In the Cooper-Cooper exchange, I find the fact that both protagonists share the same last name highly symbolic. This synchronicity points to our underlying oneness, the core teaching of all spiritual traditions. From the sages of the Hindu Advaitic school of non-duality to the Christian and Sufi mystics, the affirmation is the same: Consciousness is “One without a second” and we are That. Inseparability and interdependence are also confirmed by the mind-boggling discoveries of quantum physics, which posit a unified field of energy underlying all forms of being. It is also significant that Mr. Cooper’s first name is “Christian”, though the Christian Golden Rule, “Do unto others as you would have them do unto you”, is espoused by all wisdom traditions. When one is open to the possibility that the Other is truly one’s Self, in a mysterious, fundamental, unity despite all apparent differences, “Love your neighbor as yourself” is the only logical course of action.

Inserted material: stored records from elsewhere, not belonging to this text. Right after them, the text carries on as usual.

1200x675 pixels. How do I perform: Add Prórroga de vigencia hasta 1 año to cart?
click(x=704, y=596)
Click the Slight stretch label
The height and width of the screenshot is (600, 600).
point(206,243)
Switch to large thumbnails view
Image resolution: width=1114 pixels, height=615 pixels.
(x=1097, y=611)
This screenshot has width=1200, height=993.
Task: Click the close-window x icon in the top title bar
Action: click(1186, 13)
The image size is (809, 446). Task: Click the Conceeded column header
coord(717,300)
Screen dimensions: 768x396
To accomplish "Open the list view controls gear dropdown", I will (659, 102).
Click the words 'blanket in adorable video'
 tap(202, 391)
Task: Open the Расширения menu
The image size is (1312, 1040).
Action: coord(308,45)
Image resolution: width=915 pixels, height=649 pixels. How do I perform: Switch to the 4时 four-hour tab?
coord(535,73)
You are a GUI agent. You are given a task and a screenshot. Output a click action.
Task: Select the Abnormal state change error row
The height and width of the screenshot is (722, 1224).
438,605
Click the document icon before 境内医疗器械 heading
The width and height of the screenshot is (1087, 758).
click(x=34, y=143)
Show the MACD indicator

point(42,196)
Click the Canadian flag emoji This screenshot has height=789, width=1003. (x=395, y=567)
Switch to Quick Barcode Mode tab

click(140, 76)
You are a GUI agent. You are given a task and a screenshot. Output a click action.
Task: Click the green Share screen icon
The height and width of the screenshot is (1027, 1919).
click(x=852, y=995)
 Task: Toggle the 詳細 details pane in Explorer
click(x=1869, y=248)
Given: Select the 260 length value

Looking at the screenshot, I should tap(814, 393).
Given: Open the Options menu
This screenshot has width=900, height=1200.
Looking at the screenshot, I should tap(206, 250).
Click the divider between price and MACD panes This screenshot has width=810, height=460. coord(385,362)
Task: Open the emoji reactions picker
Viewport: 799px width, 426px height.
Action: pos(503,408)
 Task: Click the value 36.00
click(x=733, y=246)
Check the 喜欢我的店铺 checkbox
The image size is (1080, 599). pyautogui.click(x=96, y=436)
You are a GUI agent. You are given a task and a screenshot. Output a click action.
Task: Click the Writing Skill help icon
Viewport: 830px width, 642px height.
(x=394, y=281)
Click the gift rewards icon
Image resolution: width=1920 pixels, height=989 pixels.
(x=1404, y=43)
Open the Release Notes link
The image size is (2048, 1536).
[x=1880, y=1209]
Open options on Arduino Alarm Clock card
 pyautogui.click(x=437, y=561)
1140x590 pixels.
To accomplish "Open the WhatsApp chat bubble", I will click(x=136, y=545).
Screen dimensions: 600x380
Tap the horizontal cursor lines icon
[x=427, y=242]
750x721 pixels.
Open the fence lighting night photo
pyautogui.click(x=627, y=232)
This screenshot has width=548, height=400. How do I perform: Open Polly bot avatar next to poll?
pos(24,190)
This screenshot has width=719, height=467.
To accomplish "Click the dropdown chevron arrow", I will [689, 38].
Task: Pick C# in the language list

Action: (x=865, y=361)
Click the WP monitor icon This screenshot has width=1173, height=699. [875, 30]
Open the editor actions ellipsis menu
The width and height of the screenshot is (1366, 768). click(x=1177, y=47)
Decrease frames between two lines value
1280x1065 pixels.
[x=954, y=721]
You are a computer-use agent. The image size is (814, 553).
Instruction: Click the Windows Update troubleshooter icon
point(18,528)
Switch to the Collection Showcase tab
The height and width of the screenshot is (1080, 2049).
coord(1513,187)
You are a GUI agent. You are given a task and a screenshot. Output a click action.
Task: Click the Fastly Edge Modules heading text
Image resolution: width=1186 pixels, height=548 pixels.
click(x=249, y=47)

Collectively, we must open our eyes to the countless, abhorrent, racial crimes committed with impunity since the founding of this country. The “Land of the Free” is a fiction whose prosperity was built on slavery and the extermination of millions of native Americans. Sadly, tragically, racial brutality is so endemic to our society that, up until a week ago, we seemed collectively anaesthetized, accepting rank atrocities as inevitable givens in a systemic status-quo. The same paralyzing impotence poisons the fire-arms issue. At last, people from all walks of life are uniting in a resounding STOP.

The challenge now is to massively adhere to the principles of non-violence that inspired Doctor King and Mahatma Gandhi. Sustained, non-violent protest brought the British colonial empire to its knees. China, the world’s second economic power, is publicly gloating over the American unrest. The totalitarian Chinese regime boastfully squelches all opposition with the military violence it turned upon the peaceful protestors in Tian An Men Square. Now Donald Trump threatens to call out the army against the American people. What will it take to hear the voices of the homeless, of the hopeless? How many lives will be shattered before we open our collective eyes to the violence of an economic system that places profit before human dignity, before the integrity and beauty of nature and the right to a decent life? While the world watches, our democracy, the authentic American dream, is at stake. When all our voices unite as one, non-violent civil resistance could make America, and the world, great again.

Here is a link to King’s civil-rights anthem, “We shall overcome”, in a magnificent rendition by The Oakwood University Aeolians alumni, sung online during confinement in April 2020.

Let us sing it in unison until every life on this beautiful planet, including our animal and plant siblings, may flourish in peace and harmony.